• _What to work on_
Search the listing for the word "checkbox" and return each line that contains it.

• _Given information_
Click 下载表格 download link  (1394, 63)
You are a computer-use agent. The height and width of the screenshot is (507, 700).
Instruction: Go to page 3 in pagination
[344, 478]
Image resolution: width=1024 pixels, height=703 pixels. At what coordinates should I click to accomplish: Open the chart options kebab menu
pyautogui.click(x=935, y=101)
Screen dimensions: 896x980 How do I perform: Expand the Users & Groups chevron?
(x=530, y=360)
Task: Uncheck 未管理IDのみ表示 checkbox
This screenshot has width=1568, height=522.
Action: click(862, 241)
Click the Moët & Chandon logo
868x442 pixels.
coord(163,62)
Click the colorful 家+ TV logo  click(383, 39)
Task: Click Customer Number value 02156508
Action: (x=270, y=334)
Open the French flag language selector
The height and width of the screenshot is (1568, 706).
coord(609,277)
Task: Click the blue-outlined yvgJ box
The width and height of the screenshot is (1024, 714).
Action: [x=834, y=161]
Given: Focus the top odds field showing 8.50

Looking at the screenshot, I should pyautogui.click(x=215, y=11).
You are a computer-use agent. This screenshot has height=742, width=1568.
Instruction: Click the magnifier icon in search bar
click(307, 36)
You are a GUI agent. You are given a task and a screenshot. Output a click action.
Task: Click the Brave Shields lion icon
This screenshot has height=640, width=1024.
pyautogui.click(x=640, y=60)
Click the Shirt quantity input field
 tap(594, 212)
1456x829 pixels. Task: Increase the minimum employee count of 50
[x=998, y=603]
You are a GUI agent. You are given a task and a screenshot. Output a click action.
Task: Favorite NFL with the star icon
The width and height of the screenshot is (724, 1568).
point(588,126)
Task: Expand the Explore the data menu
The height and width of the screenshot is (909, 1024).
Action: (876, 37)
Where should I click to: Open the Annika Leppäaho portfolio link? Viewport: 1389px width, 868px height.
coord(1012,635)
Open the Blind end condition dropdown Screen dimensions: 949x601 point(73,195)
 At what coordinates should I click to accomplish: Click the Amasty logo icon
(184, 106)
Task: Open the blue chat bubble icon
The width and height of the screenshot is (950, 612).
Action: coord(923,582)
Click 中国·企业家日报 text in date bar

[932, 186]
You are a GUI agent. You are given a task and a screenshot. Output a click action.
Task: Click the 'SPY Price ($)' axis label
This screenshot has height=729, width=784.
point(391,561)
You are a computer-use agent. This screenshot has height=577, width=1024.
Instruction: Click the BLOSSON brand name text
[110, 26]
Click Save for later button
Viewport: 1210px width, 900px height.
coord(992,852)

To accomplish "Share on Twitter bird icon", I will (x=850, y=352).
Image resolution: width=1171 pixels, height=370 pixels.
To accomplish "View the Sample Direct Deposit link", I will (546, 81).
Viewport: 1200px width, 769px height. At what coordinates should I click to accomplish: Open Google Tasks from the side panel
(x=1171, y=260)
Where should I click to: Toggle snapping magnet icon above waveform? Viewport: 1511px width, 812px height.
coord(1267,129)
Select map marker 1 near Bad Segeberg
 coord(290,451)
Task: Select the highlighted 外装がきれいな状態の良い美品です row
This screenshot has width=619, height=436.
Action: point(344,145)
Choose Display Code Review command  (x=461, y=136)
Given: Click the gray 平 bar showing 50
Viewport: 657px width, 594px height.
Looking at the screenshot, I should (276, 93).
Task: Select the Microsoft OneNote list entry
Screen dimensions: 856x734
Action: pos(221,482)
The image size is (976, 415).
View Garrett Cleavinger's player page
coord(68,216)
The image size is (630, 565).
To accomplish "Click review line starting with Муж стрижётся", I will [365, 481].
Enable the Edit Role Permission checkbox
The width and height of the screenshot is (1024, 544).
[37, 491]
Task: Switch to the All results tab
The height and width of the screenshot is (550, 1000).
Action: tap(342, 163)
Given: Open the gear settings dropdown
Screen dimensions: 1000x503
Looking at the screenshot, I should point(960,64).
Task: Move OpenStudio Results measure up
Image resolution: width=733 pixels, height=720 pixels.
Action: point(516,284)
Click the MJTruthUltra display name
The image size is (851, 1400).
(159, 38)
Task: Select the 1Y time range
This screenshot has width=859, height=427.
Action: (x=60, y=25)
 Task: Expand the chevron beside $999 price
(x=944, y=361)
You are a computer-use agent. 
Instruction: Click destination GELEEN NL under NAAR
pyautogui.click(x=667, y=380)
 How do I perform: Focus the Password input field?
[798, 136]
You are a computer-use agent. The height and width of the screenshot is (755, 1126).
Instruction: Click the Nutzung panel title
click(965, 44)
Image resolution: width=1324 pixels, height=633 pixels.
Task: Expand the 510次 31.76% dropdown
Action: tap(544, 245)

• _Response area_
Task: Uncheck 未管理IDのみ表示 checkbox
Enable the Edit Role Permission checkbox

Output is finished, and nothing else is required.